PHM model selection with BIC

Description

This function fits models for different proportionality restrictions.

Usage

msBIC(x, K, method = "all", Sdist = "weibull", cutpoint = NULL, 
EMoption = "classification", EMstop = 0.01, maxiter = 100)

Arguments

x

Data frame or matrix of dimension n*p with survival times (NA's allowed).

K

A vector with number of mixture components.

method

A vector with the methods provided in phmclust: With "separate" no restrictions are imposed, "main.g" relates to a group main effect, "main.p" to the variables main effects. "main.gp" reflects the proportionality assumption over groups and variables. "int.gp" allows for interactions between groups and variables. If method is "all", each model is fitted.

Sdist

Various survival distrubtions such as "weibull", "exponential", and "rayleigh".

cutpoint

Cutpoint for censoring

EMoption

"classification" is based on deterministic cluster assignment, "maximization" on deterministic assignment, and "randomization" provides a posterior-based randomized cluster assignement.

EMstop

Stopping criterion for EM-iteration.

maxiter

Maximum number of iterations.

Details

Based on the output BIC matrix, model selection can be performed in terms of the number of mixture components and imposed proportionality restrictions.

Value

Returns an object of class BICmat with the following values:

BICmat

Matrix with BIC values

K

Vector with different components

method

Vector with proportional hazard methods

Sdist

Survival distribution

See Also

screeBIC

Examples

##Fitting 3 Weibull proportional hazard models (over groups, pages) for K=2,3 components
data(webshop)
res <- msBIC(webshop, K = c(2,3), method = c("main.p","main.g"), maxiter = 10)
res

Fits mixtures of proportional hazard models

Description

This function allows for the computation of proportional hazards models with different distribution assumptions on the underlying baseline hazard.

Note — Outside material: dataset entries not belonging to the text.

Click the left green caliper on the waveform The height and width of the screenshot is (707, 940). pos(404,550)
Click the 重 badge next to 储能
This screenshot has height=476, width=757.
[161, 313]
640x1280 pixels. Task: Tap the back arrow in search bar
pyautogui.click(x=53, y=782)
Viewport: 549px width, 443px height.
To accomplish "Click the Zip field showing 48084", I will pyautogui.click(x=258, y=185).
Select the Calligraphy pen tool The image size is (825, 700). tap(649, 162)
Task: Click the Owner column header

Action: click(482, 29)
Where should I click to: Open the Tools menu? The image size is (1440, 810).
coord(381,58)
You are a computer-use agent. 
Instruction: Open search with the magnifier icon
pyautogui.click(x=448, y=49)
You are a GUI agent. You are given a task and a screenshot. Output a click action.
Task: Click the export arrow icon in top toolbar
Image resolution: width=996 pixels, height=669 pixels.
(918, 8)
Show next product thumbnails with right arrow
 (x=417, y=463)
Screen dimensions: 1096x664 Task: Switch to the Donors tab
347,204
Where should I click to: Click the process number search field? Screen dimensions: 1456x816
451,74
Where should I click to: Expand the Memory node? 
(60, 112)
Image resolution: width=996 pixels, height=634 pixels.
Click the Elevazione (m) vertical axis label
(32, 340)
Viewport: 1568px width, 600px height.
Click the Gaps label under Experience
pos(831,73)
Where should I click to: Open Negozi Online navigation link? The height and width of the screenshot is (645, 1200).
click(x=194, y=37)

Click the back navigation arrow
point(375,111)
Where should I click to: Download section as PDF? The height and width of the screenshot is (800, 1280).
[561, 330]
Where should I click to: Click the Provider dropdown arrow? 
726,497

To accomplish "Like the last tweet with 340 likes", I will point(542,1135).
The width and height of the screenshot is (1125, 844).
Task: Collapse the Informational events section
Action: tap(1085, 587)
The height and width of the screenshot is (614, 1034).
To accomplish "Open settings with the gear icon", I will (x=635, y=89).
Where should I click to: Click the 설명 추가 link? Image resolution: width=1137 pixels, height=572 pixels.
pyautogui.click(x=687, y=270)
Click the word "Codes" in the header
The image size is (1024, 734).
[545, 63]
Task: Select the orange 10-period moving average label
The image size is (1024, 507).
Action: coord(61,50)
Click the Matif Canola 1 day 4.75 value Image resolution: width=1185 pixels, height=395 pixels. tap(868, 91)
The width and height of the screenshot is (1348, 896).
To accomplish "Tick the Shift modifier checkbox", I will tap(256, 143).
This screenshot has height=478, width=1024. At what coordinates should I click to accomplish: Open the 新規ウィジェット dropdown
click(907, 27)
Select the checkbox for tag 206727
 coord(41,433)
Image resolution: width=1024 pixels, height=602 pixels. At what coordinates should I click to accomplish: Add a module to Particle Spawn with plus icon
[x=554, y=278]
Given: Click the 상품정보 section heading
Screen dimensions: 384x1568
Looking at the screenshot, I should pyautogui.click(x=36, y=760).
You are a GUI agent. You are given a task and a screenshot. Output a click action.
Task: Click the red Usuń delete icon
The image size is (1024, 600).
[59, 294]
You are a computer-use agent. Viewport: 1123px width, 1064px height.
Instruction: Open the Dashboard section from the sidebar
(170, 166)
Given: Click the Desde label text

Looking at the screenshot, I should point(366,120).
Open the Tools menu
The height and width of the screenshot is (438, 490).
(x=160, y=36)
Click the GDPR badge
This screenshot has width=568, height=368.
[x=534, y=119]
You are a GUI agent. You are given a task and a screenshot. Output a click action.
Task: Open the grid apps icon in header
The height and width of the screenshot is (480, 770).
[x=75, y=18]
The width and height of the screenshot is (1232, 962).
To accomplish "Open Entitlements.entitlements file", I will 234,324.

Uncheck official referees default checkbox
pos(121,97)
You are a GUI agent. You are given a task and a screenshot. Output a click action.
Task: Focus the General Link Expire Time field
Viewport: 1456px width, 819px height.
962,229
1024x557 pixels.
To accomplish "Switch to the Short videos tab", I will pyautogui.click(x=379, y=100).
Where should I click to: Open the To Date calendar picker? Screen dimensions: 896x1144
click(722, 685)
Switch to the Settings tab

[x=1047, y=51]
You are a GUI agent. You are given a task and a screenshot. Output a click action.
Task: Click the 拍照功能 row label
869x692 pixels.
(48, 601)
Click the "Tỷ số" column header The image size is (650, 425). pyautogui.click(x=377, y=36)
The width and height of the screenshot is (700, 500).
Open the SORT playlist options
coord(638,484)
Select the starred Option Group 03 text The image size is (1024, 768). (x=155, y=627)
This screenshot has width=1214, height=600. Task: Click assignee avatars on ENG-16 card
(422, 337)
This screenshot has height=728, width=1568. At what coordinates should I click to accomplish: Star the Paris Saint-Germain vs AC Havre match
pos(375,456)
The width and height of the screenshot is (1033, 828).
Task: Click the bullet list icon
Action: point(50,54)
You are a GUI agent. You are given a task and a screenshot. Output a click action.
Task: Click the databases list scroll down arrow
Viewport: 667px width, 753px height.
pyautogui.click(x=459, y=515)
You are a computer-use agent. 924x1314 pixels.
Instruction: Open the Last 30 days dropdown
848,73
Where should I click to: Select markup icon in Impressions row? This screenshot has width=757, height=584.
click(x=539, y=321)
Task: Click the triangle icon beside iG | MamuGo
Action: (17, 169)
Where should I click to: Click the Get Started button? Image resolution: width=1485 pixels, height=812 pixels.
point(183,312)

Several options for imposing proportionality restrictions on the hazards are provided. This function offers several variations of the EM-algorithm regarding the posterior computation in the M-step.

Usage

phmclust(x, K, method = "separate", Sdist = "weibull", cutpoint = NULL, EMstart = NA, 
EMoption = "classification", EMstop = 0.01, maxiter = 100)

Arguments

x

Data frame or matrix of dimension n*p with survival times (NA's allowed).

K

Number of mixture components.

method

Imposing proportionality restrictions on the hazards: With "separate" no restrictions are imposed, "main.g" relates to a group main effect, "main.p" to variable main effects. "main.gp" reflects the proportionality assumption over groups and variables. "int.gp" allows for interactions between groups and variables.

Sdist

Various survival distrubtions such as "weibull", "exponential", and "rayleigh".

cutpoint

Integer value with upper bound for observed dwell times. Above this cutpoint, values are regarded as censored. If NULL, no censoring is performed

EMstart

Vector of length n with starting values for group membership, NA indicates random starting values.

EMoption

"classification" is based on deterministic cluster assignment, "maximization" on deterministic assignment, and "randomization" provides a posterior-based randomized cluster assignement.

EMstop

Stopping criterion for EM-iteration.

maxiter

Maximum number of iterations.

Details

The method "separate" corresponds to an ordinary mixture model. "main.g" imposes proportionality restrictions over variables (i.e., the group main effect allows for free-varying variable hazards). "main.p" imposes proportionality restrictions over groups (i.e., the variable main effect allows for free-varying group hazards). If clusters with only one observation are generated, the algorithm stops.

Value

Returns an object of class mws with the following values:

K

Number of components

iter

Number of EM iterations

method

Proportionality restrictions used for estimation

Sdist

Assumed survival distribution

likelihood

Log-likelihood value for each iteration

pvisit

Matrix of prior probabilities due to NA structure

se.pvisit

Standard errors for priors

shape

Matrix with shape parameters

scale

Matrix with scale parameters

group

Final deterministic cluster assignment

posteriors

Final probabilistic cluster assignment

npar

Number of estimated parameters

aic

Akaike information criterion

bic

Bayes information criterion

clmean

Matrix with cluster means

se.clmean

Standard errors for cluster means

clmed

Matrix with cluster medians

References

Mair, P., and Hudec, M. (2009). Multivariate Weibull mixtures with proportional hazard restrictions for dwell time based session clustering with incomplete data. Journal of the Royal Statistical Society, Series C (Applied Statistics), 58(5), 619-639.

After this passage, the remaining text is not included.